─── MATERIAL TO PROCESS

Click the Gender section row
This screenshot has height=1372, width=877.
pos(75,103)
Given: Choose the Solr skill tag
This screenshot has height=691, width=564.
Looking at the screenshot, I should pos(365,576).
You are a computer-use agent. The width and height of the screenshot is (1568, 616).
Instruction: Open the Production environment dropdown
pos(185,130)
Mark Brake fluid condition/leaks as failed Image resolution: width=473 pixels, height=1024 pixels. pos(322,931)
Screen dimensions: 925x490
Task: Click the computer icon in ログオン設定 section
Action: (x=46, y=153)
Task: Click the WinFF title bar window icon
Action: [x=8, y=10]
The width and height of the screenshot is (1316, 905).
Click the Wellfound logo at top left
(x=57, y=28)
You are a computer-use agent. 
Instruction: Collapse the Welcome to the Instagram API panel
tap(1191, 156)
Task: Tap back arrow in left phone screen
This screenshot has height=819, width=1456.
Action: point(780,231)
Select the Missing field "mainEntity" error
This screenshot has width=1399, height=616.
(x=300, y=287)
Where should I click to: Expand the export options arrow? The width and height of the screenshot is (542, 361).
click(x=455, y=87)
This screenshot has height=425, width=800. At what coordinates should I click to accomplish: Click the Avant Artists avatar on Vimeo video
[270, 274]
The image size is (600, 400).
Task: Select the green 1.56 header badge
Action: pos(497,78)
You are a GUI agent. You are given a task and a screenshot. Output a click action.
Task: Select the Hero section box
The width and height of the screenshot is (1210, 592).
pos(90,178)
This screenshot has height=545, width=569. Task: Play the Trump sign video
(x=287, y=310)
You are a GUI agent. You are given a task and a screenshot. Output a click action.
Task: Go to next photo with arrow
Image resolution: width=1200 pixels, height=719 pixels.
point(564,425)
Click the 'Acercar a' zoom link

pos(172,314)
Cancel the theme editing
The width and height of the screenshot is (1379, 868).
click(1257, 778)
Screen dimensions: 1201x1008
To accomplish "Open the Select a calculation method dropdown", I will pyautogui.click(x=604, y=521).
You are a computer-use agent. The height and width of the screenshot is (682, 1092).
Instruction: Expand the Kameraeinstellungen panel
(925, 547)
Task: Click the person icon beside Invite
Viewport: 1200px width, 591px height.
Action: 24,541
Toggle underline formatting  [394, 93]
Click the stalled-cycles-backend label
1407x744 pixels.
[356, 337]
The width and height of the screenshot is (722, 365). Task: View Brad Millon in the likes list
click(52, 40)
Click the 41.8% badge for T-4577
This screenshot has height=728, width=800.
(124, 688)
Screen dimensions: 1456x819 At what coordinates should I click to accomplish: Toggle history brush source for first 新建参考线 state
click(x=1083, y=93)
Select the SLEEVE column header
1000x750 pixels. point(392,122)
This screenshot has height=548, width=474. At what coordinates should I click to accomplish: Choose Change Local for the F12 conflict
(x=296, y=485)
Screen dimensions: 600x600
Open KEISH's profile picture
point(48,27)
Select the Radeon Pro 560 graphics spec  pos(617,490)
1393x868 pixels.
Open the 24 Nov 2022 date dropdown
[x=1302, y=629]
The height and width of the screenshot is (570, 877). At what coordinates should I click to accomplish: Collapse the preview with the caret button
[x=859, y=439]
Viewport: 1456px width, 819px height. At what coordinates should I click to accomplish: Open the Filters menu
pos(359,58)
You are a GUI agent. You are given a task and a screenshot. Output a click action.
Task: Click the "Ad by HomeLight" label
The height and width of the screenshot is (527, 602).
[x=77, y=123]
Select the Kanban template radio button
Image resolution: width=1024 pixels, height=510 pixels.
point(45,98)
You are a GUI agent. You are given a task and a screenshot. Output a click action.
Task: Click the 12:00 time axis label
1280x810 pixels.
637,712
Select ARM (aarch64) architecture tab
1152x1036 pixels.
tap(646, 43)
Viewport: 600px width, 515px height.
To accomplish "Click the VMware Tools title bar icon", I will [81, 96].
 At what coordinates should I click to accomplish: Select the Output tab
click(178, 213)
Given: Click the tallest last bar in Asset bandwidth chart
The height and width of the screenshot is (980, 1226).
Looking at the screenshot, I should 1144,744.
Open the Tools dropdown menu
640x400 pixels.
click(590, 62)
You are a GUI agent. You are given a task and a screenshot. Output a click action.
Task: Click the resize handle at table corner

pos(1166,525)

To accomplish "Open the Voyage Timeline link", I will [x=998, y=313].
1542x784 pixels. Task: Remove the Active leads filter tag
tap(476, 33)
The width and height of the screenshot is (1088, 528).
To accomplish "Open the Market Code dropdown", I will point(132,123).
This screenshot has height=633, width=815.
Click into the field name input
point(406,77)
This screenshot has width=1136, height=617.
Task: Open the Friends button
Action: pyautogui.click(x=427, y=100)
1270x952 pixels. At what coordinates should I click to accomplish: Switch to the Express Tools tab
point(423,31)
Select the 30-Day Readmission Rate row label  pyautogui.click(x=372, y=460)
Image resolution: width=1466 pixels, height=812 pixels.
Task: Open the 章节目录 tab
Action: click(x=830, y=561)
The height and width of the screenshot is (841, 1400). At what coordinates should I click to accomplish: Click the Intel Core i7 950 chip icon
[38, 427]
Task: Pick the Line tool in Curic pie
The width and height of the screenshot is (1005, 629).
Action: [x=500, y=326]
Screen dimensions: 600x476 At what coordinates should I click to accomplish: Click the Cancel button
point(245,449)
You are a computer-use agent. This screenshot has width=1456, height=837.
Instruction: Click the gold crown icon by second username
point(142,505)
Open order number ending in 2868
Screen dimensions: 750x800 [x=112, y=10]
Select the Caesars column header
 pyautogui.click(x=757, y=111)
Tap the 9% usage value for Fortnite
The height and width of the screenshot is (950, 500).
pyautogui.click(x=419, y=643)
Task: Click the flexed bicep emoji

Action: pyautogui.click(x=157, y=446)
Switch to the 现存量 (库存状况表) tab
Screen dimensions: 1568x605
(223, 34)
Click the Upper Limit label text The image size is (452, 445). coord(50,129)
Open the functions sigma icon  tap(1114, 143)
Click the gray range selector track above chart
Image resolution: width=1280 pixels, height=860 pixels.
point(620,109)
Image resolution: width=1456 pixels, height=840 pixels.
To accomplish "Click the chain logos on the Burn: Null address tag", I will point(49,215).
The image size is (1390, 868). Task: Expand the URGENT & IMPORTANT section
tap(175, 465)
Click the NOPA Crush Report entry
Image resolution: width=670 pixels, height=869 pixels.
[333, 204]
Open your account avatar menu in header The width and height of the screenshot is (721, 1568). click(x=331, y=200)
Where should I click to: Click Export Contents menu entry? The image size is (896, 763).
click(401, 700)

──────

▸ **EXERCISE AIM**:
Please edit the items above so that every "GUI agent" becomes "screen agent", leaving all other text as it is.

▸ **OUTPUT FOR THIS TASK**:
Click the Gender section row
This screenshot has height=1372, width=877.
pos(75,103)
Given: Choose the Solr skill tag
This screenshot has height=691, width=564.
Looking at the screenshot, I should pos(365,576).
You are a computer-use agent. The width and height of the screenshot is (1568, 616).
Instruction: Open the Production environment dropdown
pos(185,130)
Mark Brake fluid condition/leaks as failed Image resolution: width=473 pixels, height=1024 pixels. pos(322,931)
Screen dimensions: 925x490
Task: Click the computer icon in ログオン設定 section
Action: (x=46, y=153)
Task: Click the WinFF title bar window icon
Action: [x=8, y=10]
The width and height of the screenshot is (1316, 905).
Click the Wellfound logo at top left
(x=57, y=28)
You are a computer-use agent. 
Instruction: Collapse the Welcome to the Instagram API panel
tap(1191, 156)
Task: Tap back arrow in left phone screen
This screenshot has height=819, width=1456.
Action: point(780,231)
Select the Missing field "mainEntity" error
This screenshot has width=1399, height=616.
(x=300, y=287)
Where should I click to: Expand the export options arrow? The width and height of the screenshot is (542, 361).
click(x=455, y=87)
This screenshot has height=425, width=800. At what coordinates should I click to accomplish: Click the Avant Artists avatar on Vimeo video
[270, 274]
The image size is (600, 400).
Task: Select the green 1.56 header badge
Action: pos(497,78)
You are a screen agent. You are given a task and a screenshot. Output a click action.
Task: Select the Hero section box
The width and height of the screenshot is (1210, 592).
pos(90,178)
This screenshot has height=545, width=569. Task: Play the Trump sign video
(x=287, y=310)
You are a screen agent. You are given a task and a screenshot. Output a click action.
Task: Go to next photo with arrow
Image resolution: width=1200 pixels, height=719 pixels.
point(564,425)
Click the 'Acercar a' zoom link

pos(172,314)
Cancel the theme editing
The width and height of the screenshot is (1379, 868).
click(1257, 778)
Screen dimensions: 1201x1008
To accomplish "Open the Select a calculation method dropdown", I will pyautogui.click(x=604, y=521).
You are a computer-use agent. The height and width of the screenshot is (682, 1092).
Instruction: Expand the Kameraeinstellungen panel
(925, 547)
Task: Click the person icon beside Invite
Viewport: 1200px width, 591px height.
Action: 24,541
Toggle underline formatting  [394, 93]
Click the stalled-cycles-backend label
1407x744 pixels.
[356, 337]
The width and height of the screenshot is (722, 365). Task: View Brad Millon in the likes list
click(52, 40)
Click the 41.8% badge for T-4577
This screenshot has height=728, width=800.
(124, 688)
Screen dimensions: 1456x819 At what coordinates should I click to accomplish: Toggle history brush source for first 新建参考线 state
click(x=1083, y=93)
Select the SLEEVE column header
1000x750 pixels. point(392,122)
This screenshot has height=548, width=474. At what coordinates should I click to accomplish: Choose Change Local for the F12 conflict
(x=296, y=485)
Screen dimensions: 600x600
Open KEISH's profile picture
point(48,27)
Select the Radeon Pro 560 graphics spec  pos(617,490)
1393x868 pixels.
Open the 24 Nov 2022 date dropdown
[x=1302, y=629]
The height and width of the screenshot is (570, 877). At what coordinates should I click to accomplish: Collapse the preview with the caret button
[x=859, y=439]
Viewport: 1456px width, 819px height. At what coordinates should I click to accomplish: Open the Filters menu
pos(359,58)
You are a screen agent. You are given a task and a screenshot. Output a click action.
Task: Click the "Ad by HomeLight" label
The height and width of the screenshot is (527, 602).
[x=77, y=123]
Select the Kanban template radio button
Image resolution: width=1024 pixels, height=510 pixels.
point(45,98)
You are a screen agent. You are given a task and a screenshot. Output a click action.
Task: Click the 12:00 time axis label
1280x810 pixels.
637,712
Select ARM (aarch64) architecture tab
1152x1036 pixels.
tap(646, 43)
Viewport: 600px width, 515px height.
To accomplish "Click the VMware Tools title bar icon", I will [81, 96].
 At what coordinates should I click to accomplish: Select the Output tab
click(178, 213)
Given: Click the tallest last bar in Asset bandwidth chart
The height and width of the screenshot is (980, 1226).
Looking at the screenshot, I should 1144,744.
Open the Tools dropdown menu
640x400 pixels.
click(590, 62)
You are a screen agent. You are given a task and a screenshot. Output a click action.
Task: Click the resize handle at table corner

pos(1166,525)

To accomplish "Open the Voyage Timeline link", I will [x=998, y=313].
1542x784 pixels. Task: Remove the Active leads filter tag
tap(476, 33)
The width and height of the screenshot is (1088, 528).
To accomplish "Open the Market Code dropdown", I will point(132,123).
This screenshot has height=633, width=815.
Click into the field name input
point(406,77)
This screenshot has width=1136, height=617.
Task: Open the Friends button
Action: pyautogui.click(x=427, y=100)
1270x952 pixels. At what coordinates should I click to accomplish: Switch to the Express Tools tab
point(423,31)
Select the 30-Day Readmission Rate row label  pyautogui.click(x=372, y=460)
Image resolution: width=1466 pixels, height=812 pixels.
Task: Open the 章节目录 tab
Action: click(x=830, y=561)
The height and width of the screenshot is (841, 1400). At what coordinates should I click to accomplish: Click the Intel Core i7 950 chip icon
[38, 427]
Task: Pick the Line tool in Curic pie
The width and height of the screenshot is (1005, 629).
Action: [x=500, y=326]
Screen dimensions: 600x476 At what coordinates should I click to accomplish: Click the Cancel button
point(245,449)
You are a computer-use agent. This screenshot has width=1456, height=837.
Instruction: Click the gold crown icon by second username
point(142,505)
Open order number ending in 2868
Screen dimensions: 750x800 [x=112, y=10]
Select the Caesars column header
 pyautogui.click(x=757, y=111)
Tap the 9% usage value for Fortnite
The height and width of the screenshot is (950, 500).
pyautogui.click(x=419, y=643)
Task: Click the flexed bicep emoji

Action: pyautogui.click(x=157, y=446)
Switch to the 现存量 (库存状况表) tab
Screen dimensions: 1568x605
(223, 34)
Click the Upper Limit label text The image size is (452, 445). coord(50,129)
Open the functions sigma icon  tap(1114, 143)
Click the gray range selector track above chart
Image resolution: width=1280 pixels, height=860 pixels.
point(620,109)
Image resolution: width=1456 pixels, height=840 pixels.
To accomplish "Click the chain logos on the Burn: Null address tag", I will point(49,215).
The image size is (1390, 868). Task: Expand the URGENT & IMPORTANT section
tap(175, 465)
Click the NOPA Crush Report entry
Image resolution: width=670 pixels, height=869 pixels.
[333, 204]
Open your account avatar menu in header The width and height of the screenshot is (721, 1568). click(x=331, y=200)
Where should I click to: Click Export Contents menu entry? The image size is (896, 763).
click(401, 700)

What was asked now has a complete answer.